This is the moment for a recommitment to the role the whole of society can play in climate action. Right now, climate action is not ambitious enough to close the emissions gap and we are now on course for a deadly increase in temperature of over 3°C. Yet, societal concern and willingness to participate in solving the climate crisis have exploded, and ACE provides valuable instruments to harness this energy and help drive urgent action. The climate empowerment agenda triggers a virtuous cycle, where those who become empowered by governments to engage in climate change governance end up empowering the governments back. The “Ambition Loop” between business and government is an example this virtuous cycle, and it is exactly this virtuous cycle that will drive whole-of-society action on climate.

The ACE empowerment toolbox is vast: raise public awareness about climate change; ensure access to climate change information; embed it in national curricula; encourage and enhance public participation in climate decisions to ensure wide societal ownership of ambitious climate policies; and apply innovative approaches, such as deliberative democracy. But initial evidence indicates that the climate empowerment agenda is practically unknown among national decision-makers as well as subnational and local officials.

UNESCO recently published a guide to support countries in achieving Paris Agreement’s goals through ACE in the hope that it will inform countries’ commitments ahead of COP26 in Glasgow. Policymakers everywhere would do well to read it.

Climate empowerment at COP26

The nationally-determined contributions (NDCs) submitted ahead of COP26 do not yet put us on track to the meet the Paris Agreement’s goals. It would appear that many political leaders feel that they have run out of political space to move faster, particularly after the myriad challenges dealing with the COVID-19 crisis. Yet if they don’t find untapped reservoirs of political space for new commitments now, and again in 2025 at COP27, the 2°C target of Paris Agreement will run out of road. It is time they remember the potential of the empowerment agenda.

Governments serious about climate action should be keen to embrace it and place it at the core of their (political) climate strategy. A strategic approach to ACE would be to include commitments inside updated NDCs ahead of COP26, thus reassuring that their climate ambitions will be delivered, while also demonstrating a commitment to increasing public participation in their implementation. MPs from across the world have signed a statement to this effect, encouraging the international community to do just that.

The new multi-annual work programme on ACE which is meant to be adopted in Glasgow needs to address the key challenges that have prevented ACE from being fully implemented in many countries, so that it is placed strategically at the heart of national action plans on climate.

- **Data extract**
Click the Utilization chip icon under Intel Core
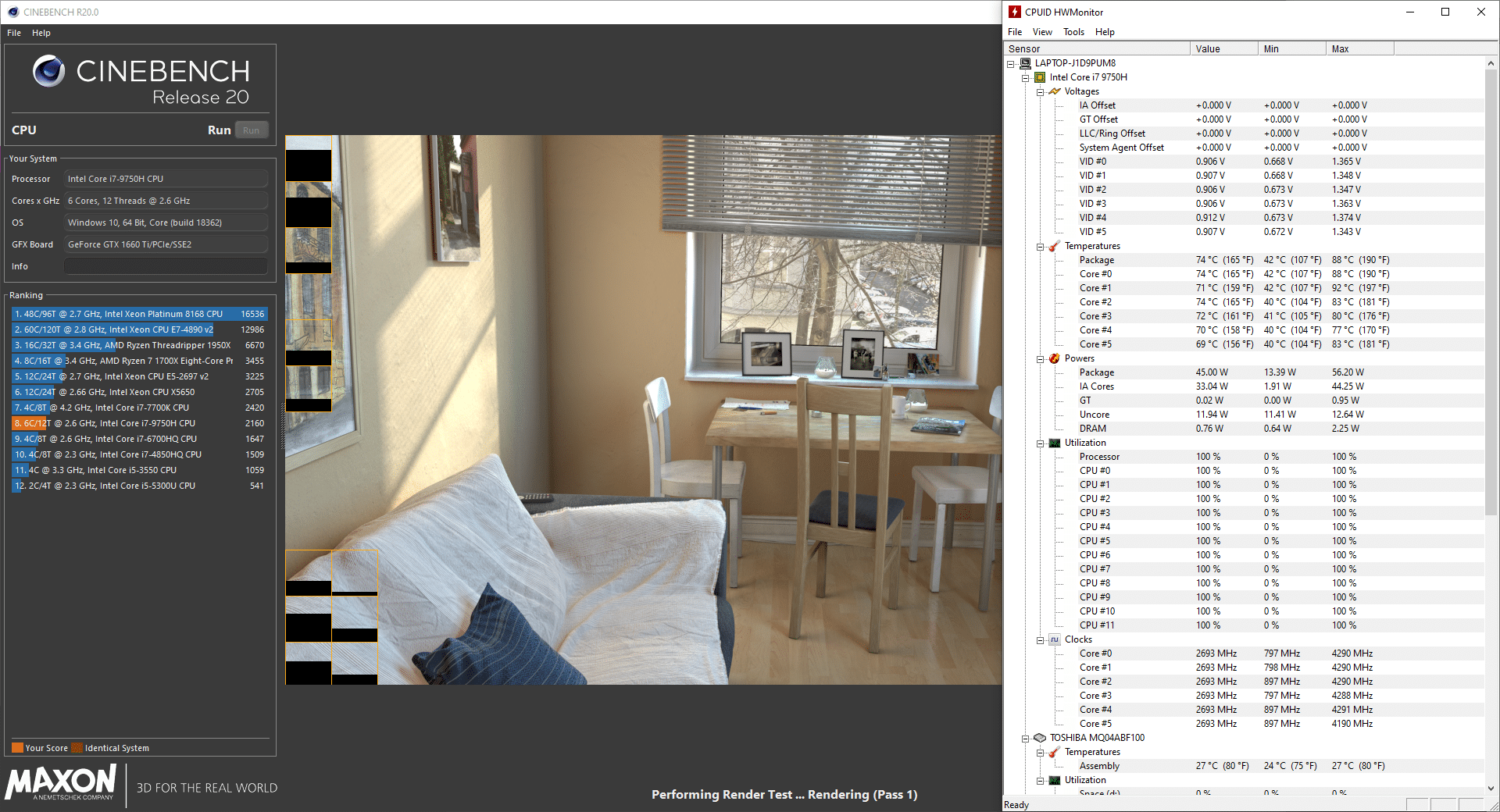Viewport: 1500px width, 812px height. [1055, 443]
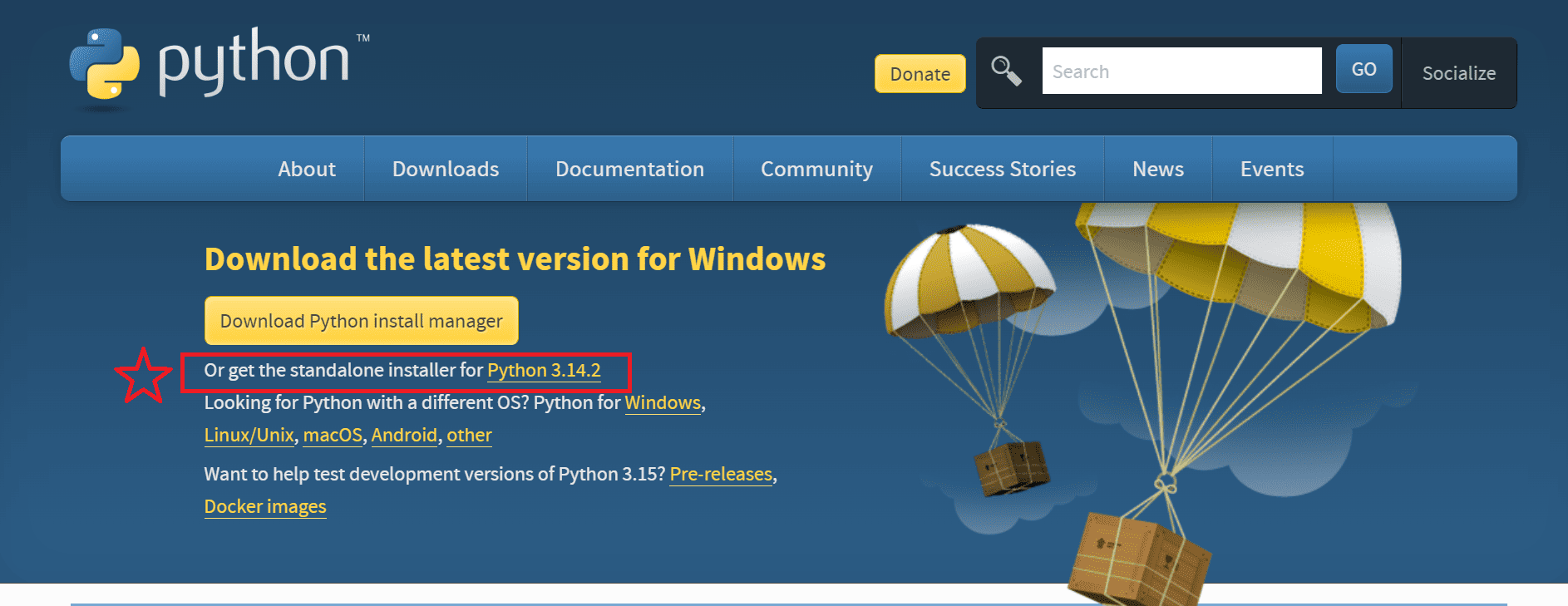Click inside the Search input field
The width and height of the screenshot is (1568, 606).
(x=1181, y=71)
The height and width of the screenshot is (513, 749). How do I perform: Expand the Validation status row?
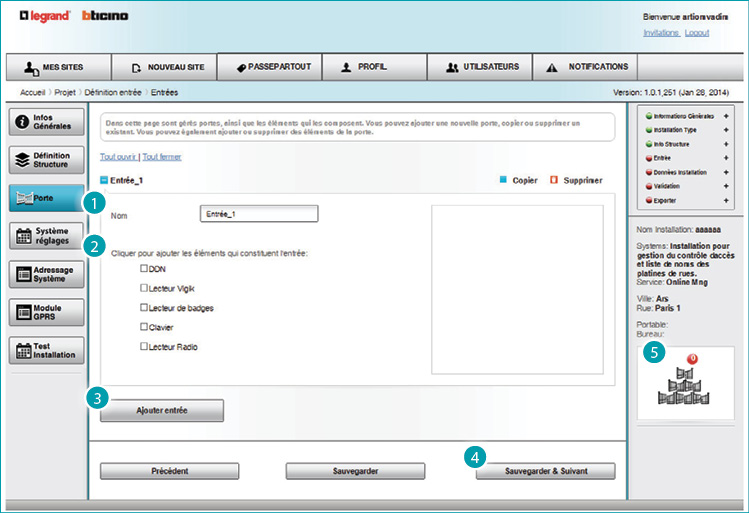pyautogui.click(x=726, y=186)
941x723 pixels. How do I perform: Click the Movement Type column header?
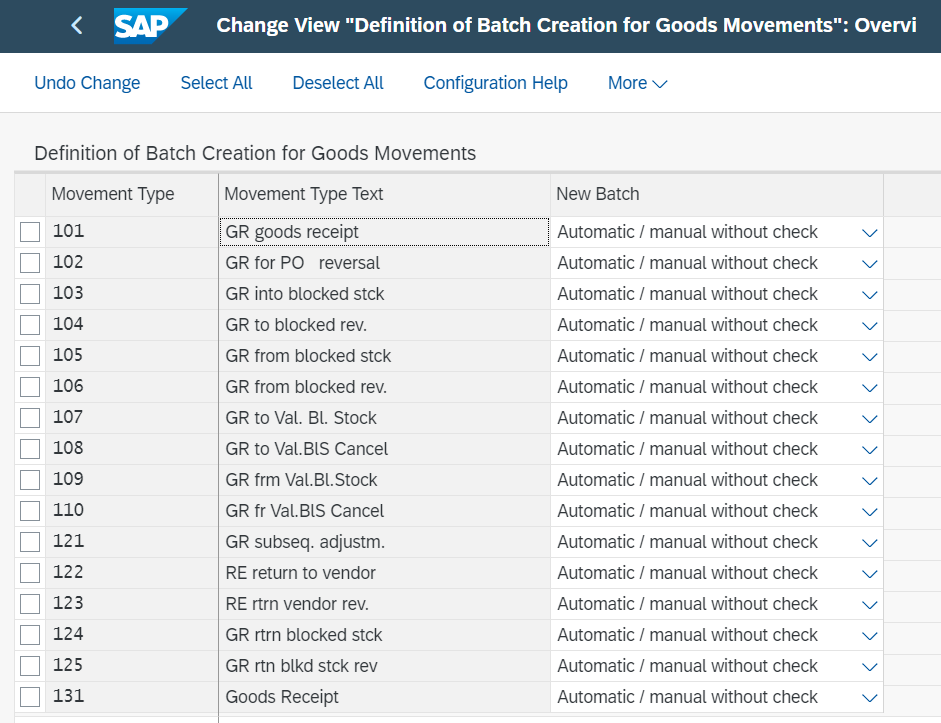[x=132, y=194]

- **About this exercise**
In the climate empowerment text, why would including ACE commitments in updated NDCs ahead of COP26 be a strategic approach? Explain in one to three sentences.

- **Task result**
Including ACE commitments in updated NDCs would reassure that governments' climate ambitions will be delivered. It would also show a commitment to increasing public participation in carrying those ambitions out.